Data records:
========

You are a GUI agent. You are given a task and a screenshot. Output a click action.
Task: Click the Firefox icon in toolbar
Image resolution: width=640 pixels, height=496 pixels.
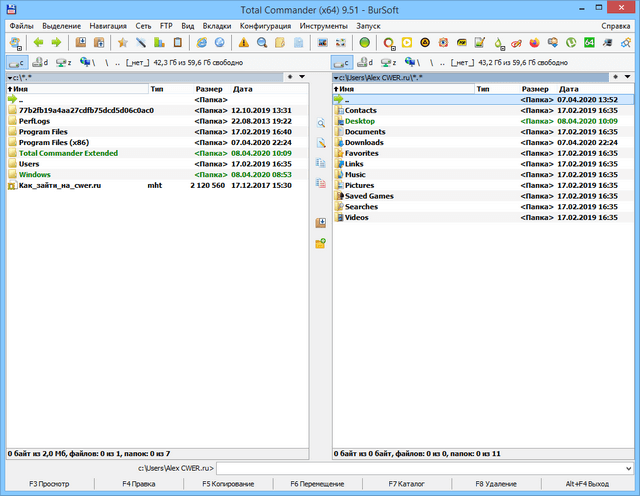coord(534,43)
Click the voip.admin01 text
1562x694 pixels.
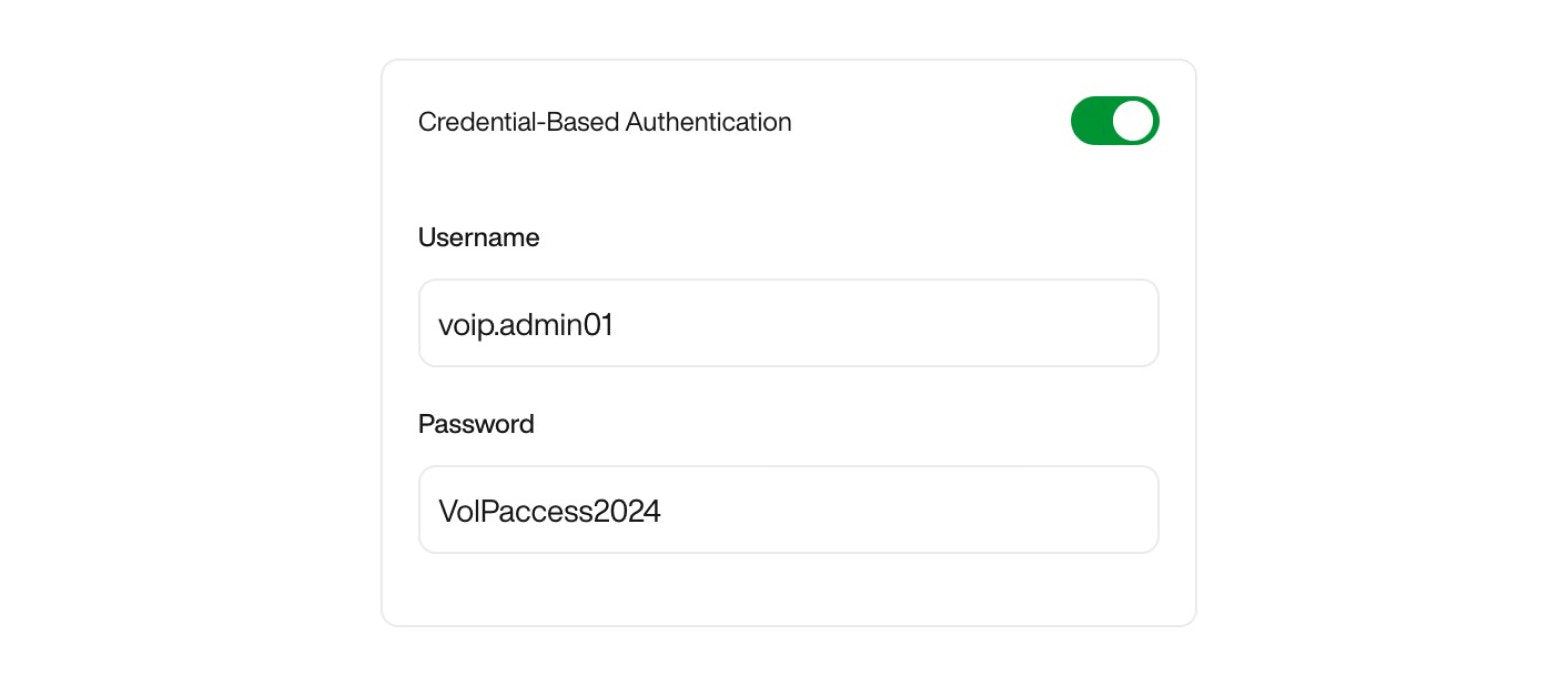pos(525,325)
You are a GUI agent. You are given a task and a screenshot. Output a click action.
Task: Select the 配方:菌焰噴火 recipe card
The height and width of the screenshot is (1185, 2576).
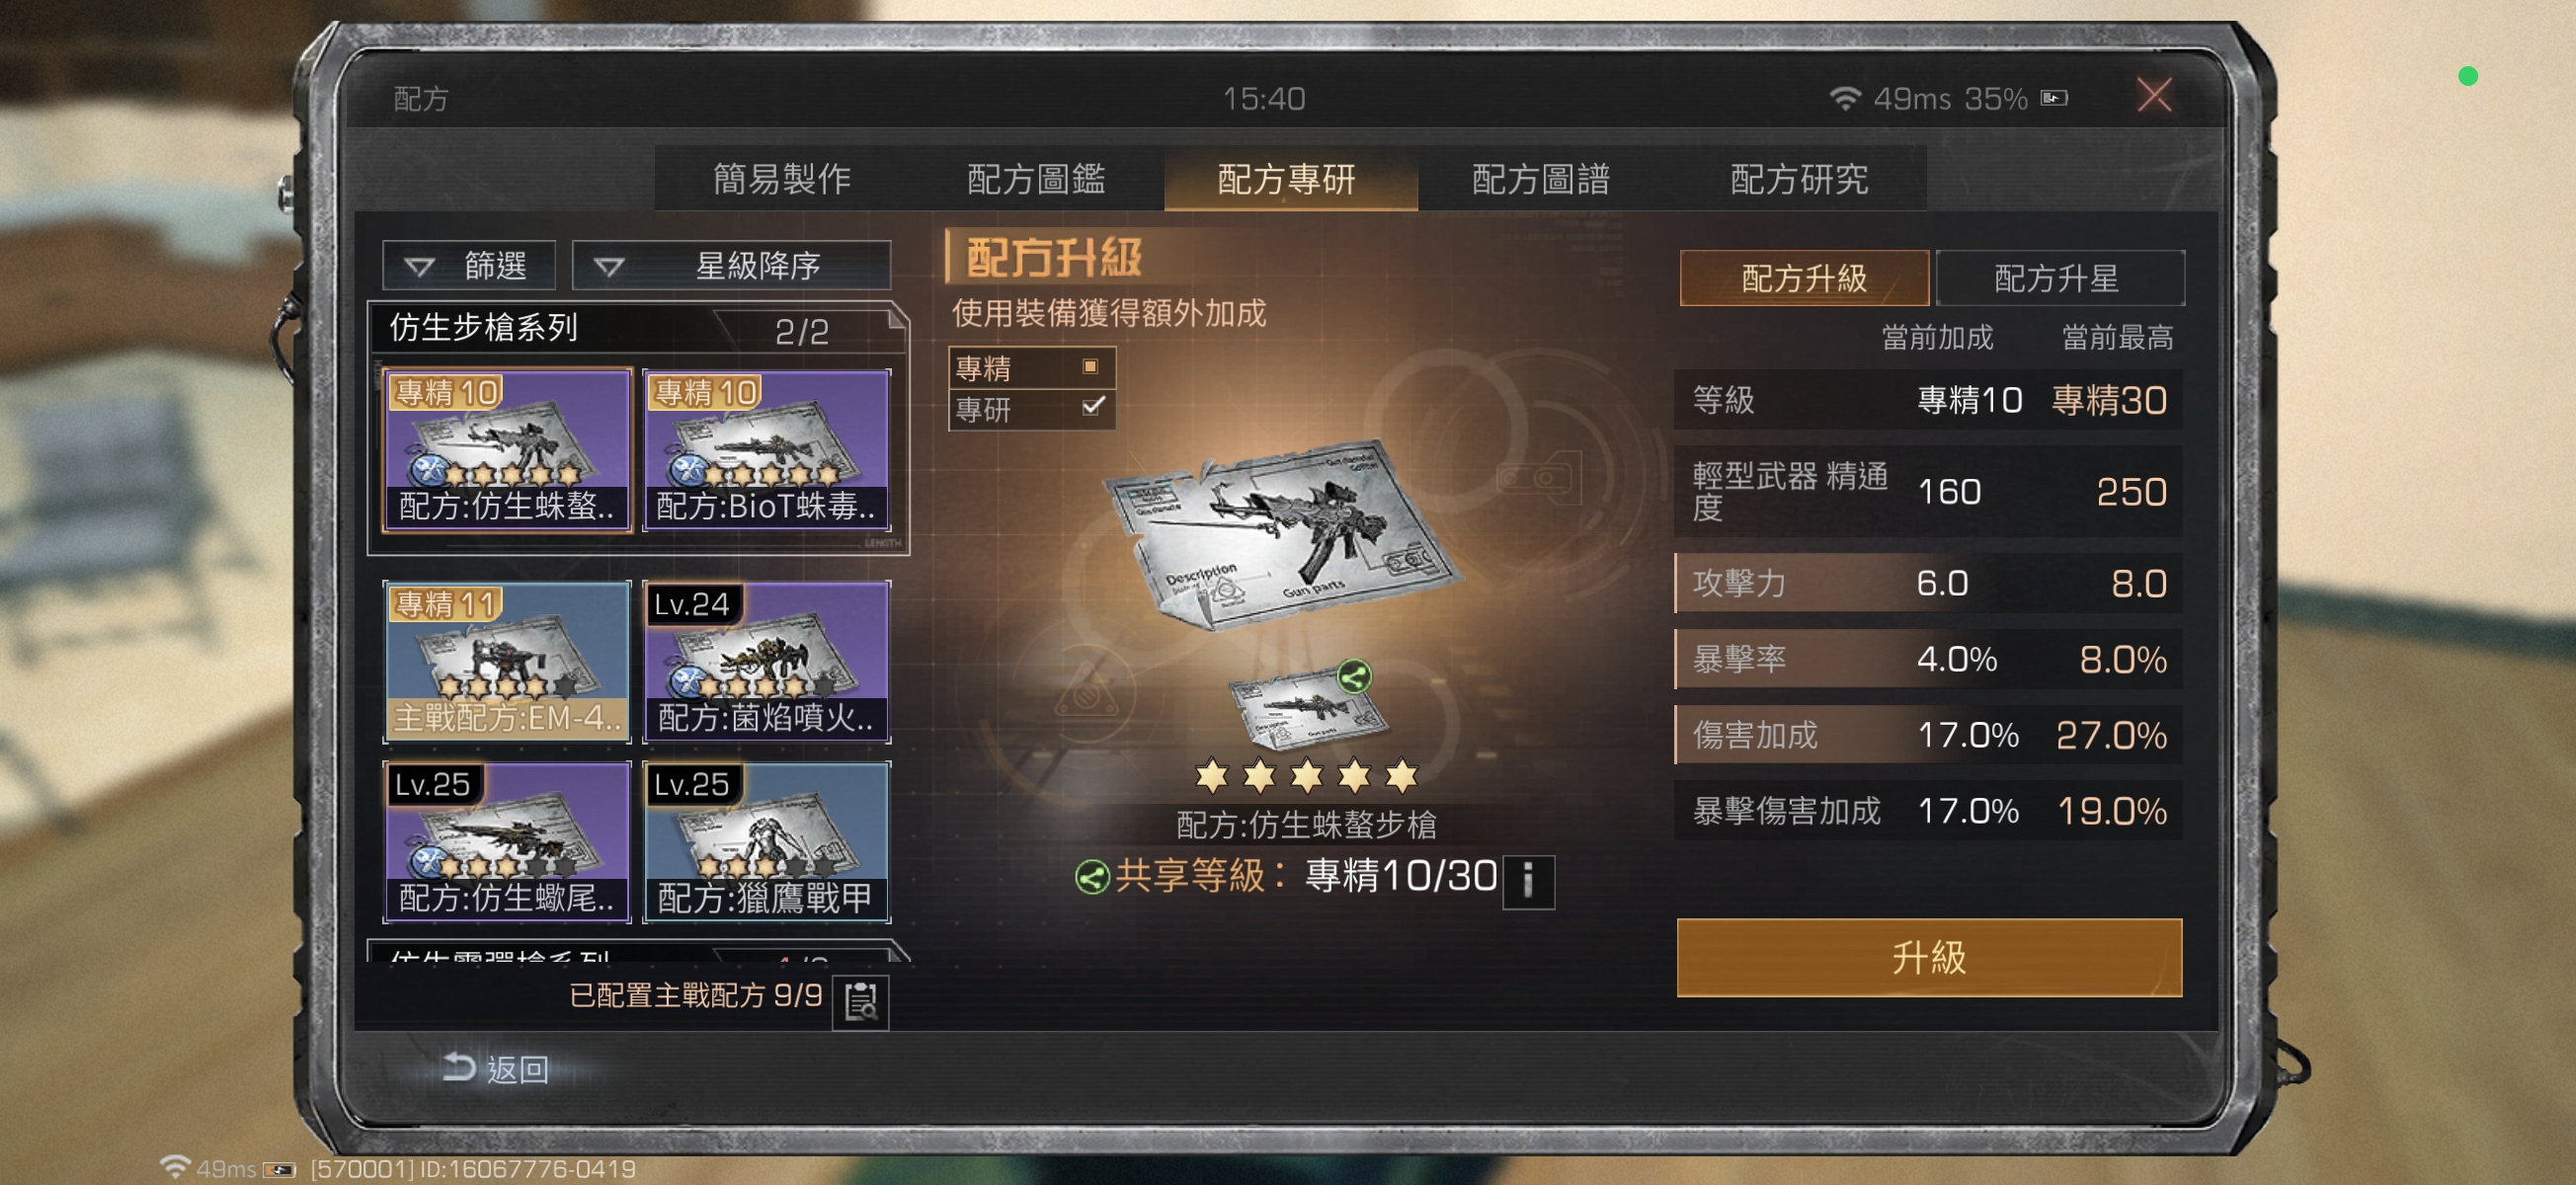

========

Give the data again exactly as it stands, apart from the pictures.

You are a GUI agent. You are given a task and a screenshot. Output a click action.
Task: Click the Firefox icon in toolbar
Image resolution: width=640 pixels, height=496 pixels.
coord(534,43)
Click the voip.admin01 text
1562x694 pixels.
pos(525,325)
You are a GUI agent. You are given a task and a screenshot. Output a click action.
Task: Select the 配方:菌焰噴火 recipe card
The height and width of the screenshot is (1185, 2576).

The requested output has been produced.